Le Mur est tombé
Ce matin, l'élection de Barack Obama à la présidence des Etats-Unis me rappelle cette phrase qu'il avait prononcée devant nous, Européens, à la Siegessäule (la "colonne de la Victoire"!) à Berlin : "Les murs ne peuvent plus tenir", avait-il affirmé. C'était il y a quatre mois, presque jour pour jour. La métaphore semblait facile, entendue. Il l'appliquait aux Etats-Unis et à l'Europe, "les races, les tribus, les autochtones, les immigrants", les religions aussi. Hier soir, après l'annonce de son élection, il l'a étendue à l'ensemble du monde. Les Murs sont tombés. C'est historique. C'est une émotion infinie que de figurer le souffle d'espoir qui parcourt ce matin la surface de la planète.

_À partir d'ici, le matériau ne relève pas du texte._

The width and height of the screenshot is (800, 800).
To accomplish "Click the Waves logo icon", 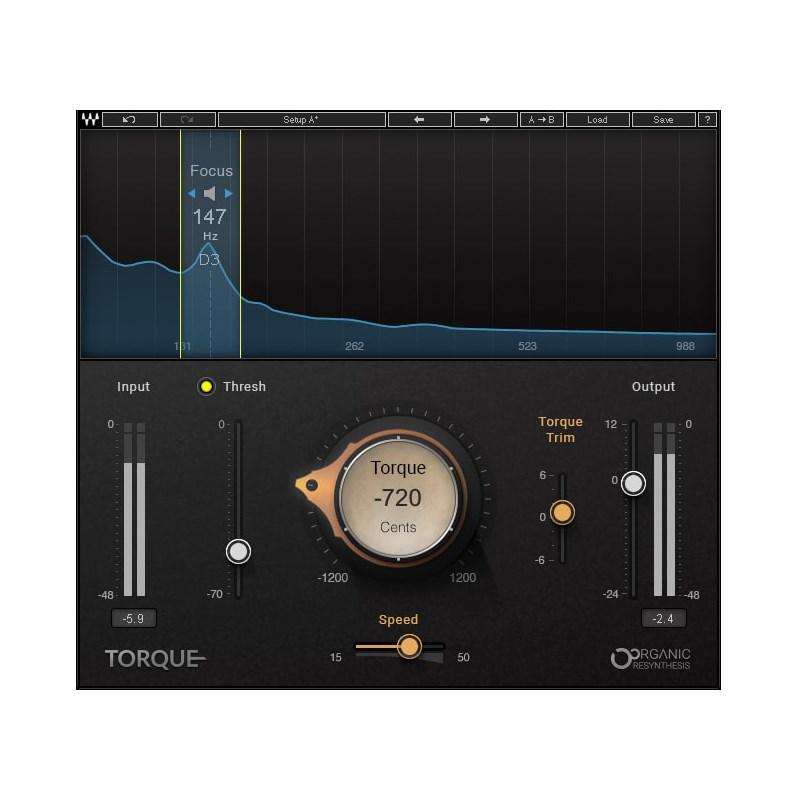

Paradoxalement, l'Allemagne est, en Europe, le pays que cette élection touchera le moins. D'abord parce qu'il est celui qui, sous l'ère Bush, était le plus proche de l'administration américaine. Depuis son élection à la chancellerie, Angela Merkel s'était efforcée de rétablir le dialogue. Elle était devenue l'interlocutrice privilégiée du "président le plus mauvais de l'histoire des Etats-Unis" (selon les Allemands, d'après un sondage réalisé en août). Pour preuve : W a choisi l'Allemagne comme première étape de sa tournée d'adieu en Europe. Difficile pour l'Allemagne d'approfondir encore davantage un dialogue avec les Etats-Unis déjà très intense.
La première question en Allemagne, c'est finalement de savoir si le dialogue Allemagne/Etats-Unis ne souffrira pas du changement de président. Sur ce plan-là, Angela Merkel a montré ces derniers mois qu'elle pensait souvent à sa réélection l'an prochain. Et l'élection d'un John McCain, conservateur comme elle, aurait mieux fait son affaire. Plutôt qu'un Barack Obama, qui prépare le terrain du changement, ce qui pourrait lui coûter la majorité. La prudence (exagérée?) de la chancelière allemande avait provoqué un incident diplomatique sur le lieu de son discours à Berlin. Angela Merkel s'était en effet opposée à ce qu'Obama s'exprime depuis la porte de Brandebourg, sous prétexte que le lieu hautement symbolique était réservé aux présidents élus. Obama se souviendra-t-il de ce bâton dans les roues lorsqu'il s'agira d'ouvrir le dialogue avec l'Europe ?
Une chose est certaine : Angela Merkel ne pourra pas se priver d'un allié aussi populaire que Barack Obama (plus de 200.000 spectateurs à son discours de Berlin en juillet et 62% des Allemands en sa faveur) pour gagner l'an prochain la campagne des images. La nuit dernière, le Mur est tombé. Elle devra en prendre la mesure.